Pusha T - "DAYTONA" Album Review

Pusha T - "DAYTONA" Album Review

“I feel like DAYTONA represents how I really feel, and it really represents the whole process of this album. The name comes from having the luxury of time… it says a lot about the luxury of time I have as an artist.” This was the answer Pusha T provided to Genius' Rob Markman when asked of the name change to his third solo effort so close to its release. 

In many ways, this quote says a lot about this record; Pusha T has not had the luxury of time for too long in his career. Throughout most of his it, he’s dealt with record label pressure for pop hits and album delays. This was a time, as most fans know, during his ascent into the Rap world - along with his older brother - as the legendary duo of the Clipse. 

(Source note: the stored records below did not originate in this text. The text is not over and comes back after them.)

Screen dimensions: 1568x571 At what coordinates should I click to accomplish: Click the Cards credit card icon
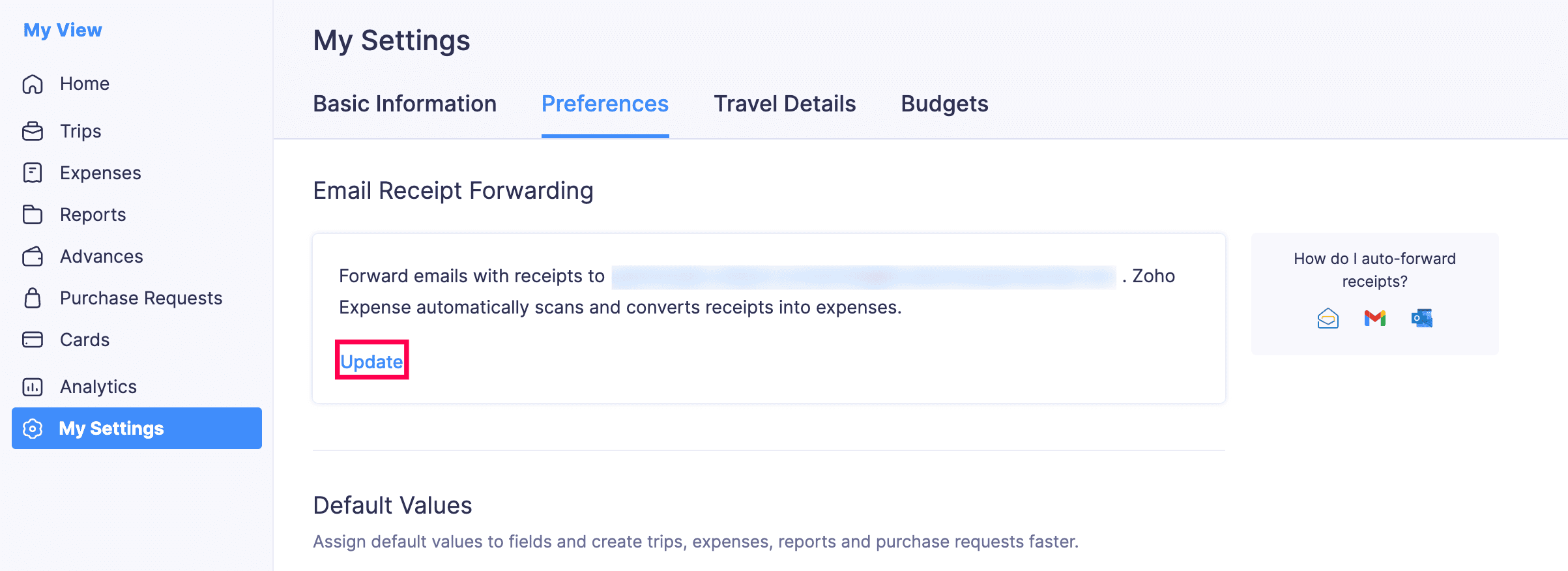click(33, 340)
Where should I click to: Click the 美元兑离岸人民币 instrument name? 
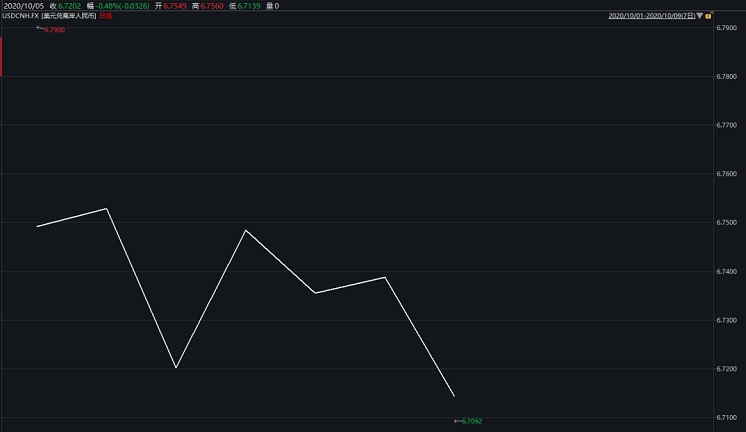click(69, 17)

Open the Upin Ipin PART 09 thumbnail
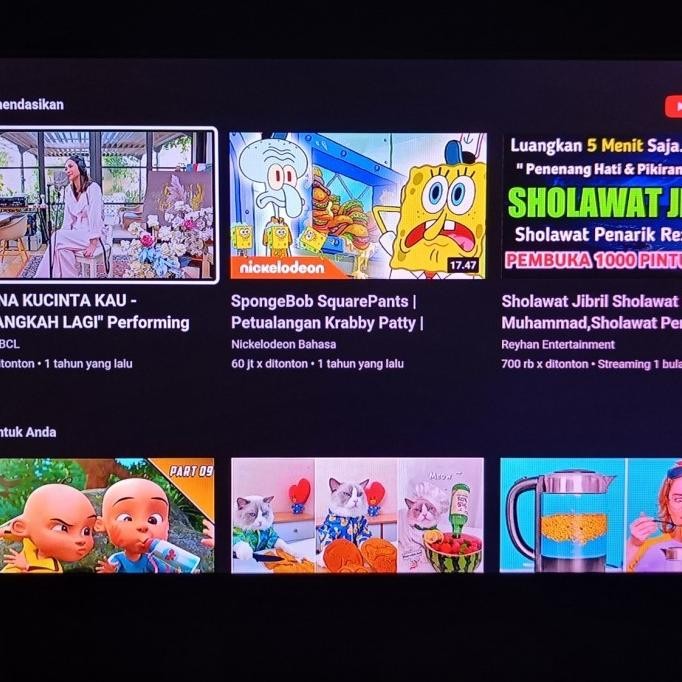(107, 515)
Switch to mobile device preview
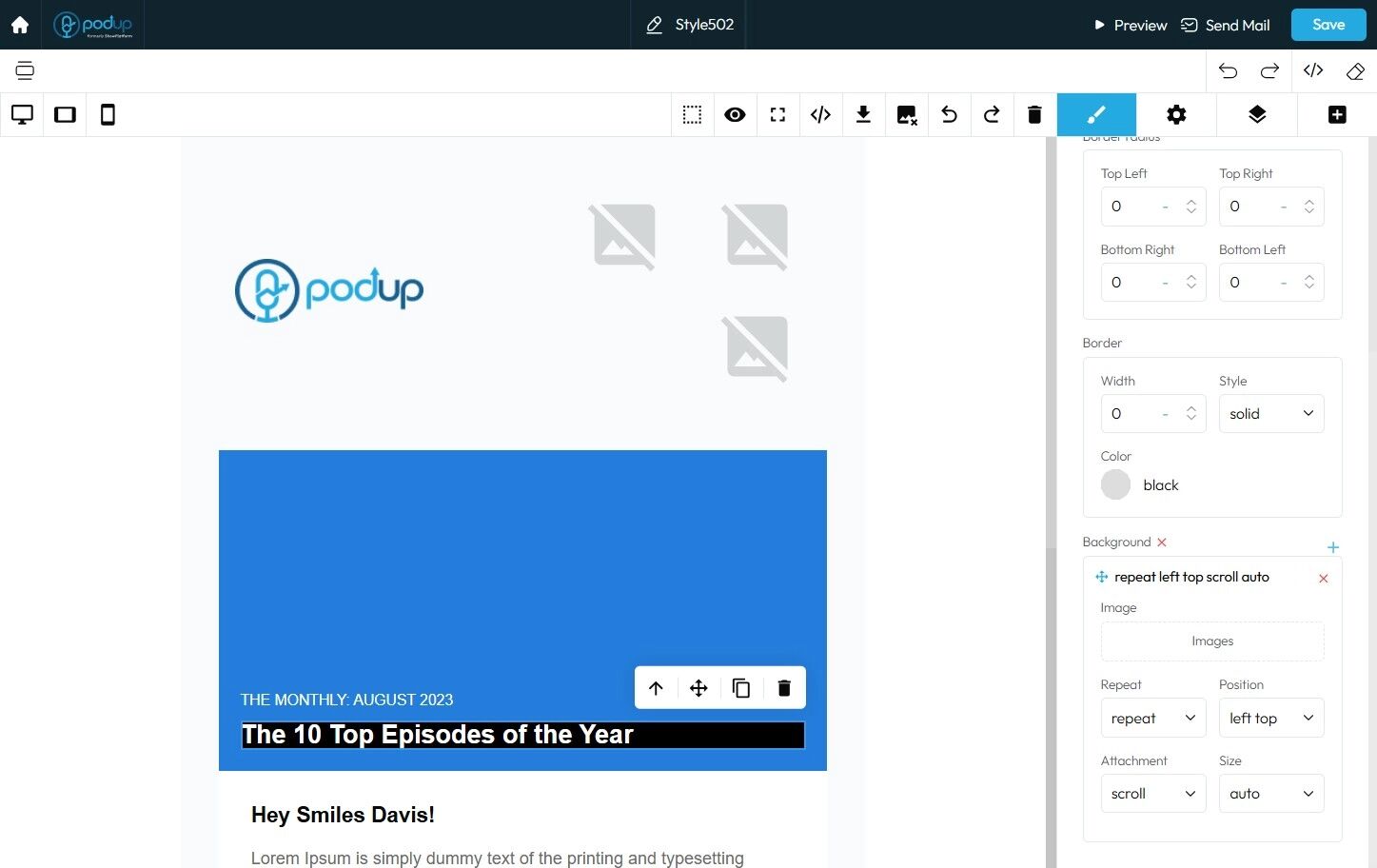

Fans of Clipse - and by proxy Pusha - will then be very aware of his drug-dealing past because, quite frankly, Pusha T won’t let anyone forget about it. This is more than apparent on the album’s opener, “If You Know You Know” where King Push flaunts his come up, exuding a verbal victory lap around the place he’s in today by using the substantives and verbiage of yesterday. This track is drug-heavy but sounds triumphant instead of the expected grit. The vocal samples that accompany most of the beat are so catchy that one can’t imagine the song without it. 

“The Games We Play” follows a similar thematic structure to “If You Know You Know” with more drug raps and braggadocio accompanied by some luxurious horns and quivering guitars that complement Pusha T’s assertiveness: “To all my young niggas, I am your Ghost and your Rae/This is my Purple Tape, save up for rainy days”. This track just feels real, the flaunts feel deserved and the hook and verses blend seamlessly to make this a compact but aggressive head-nodder. 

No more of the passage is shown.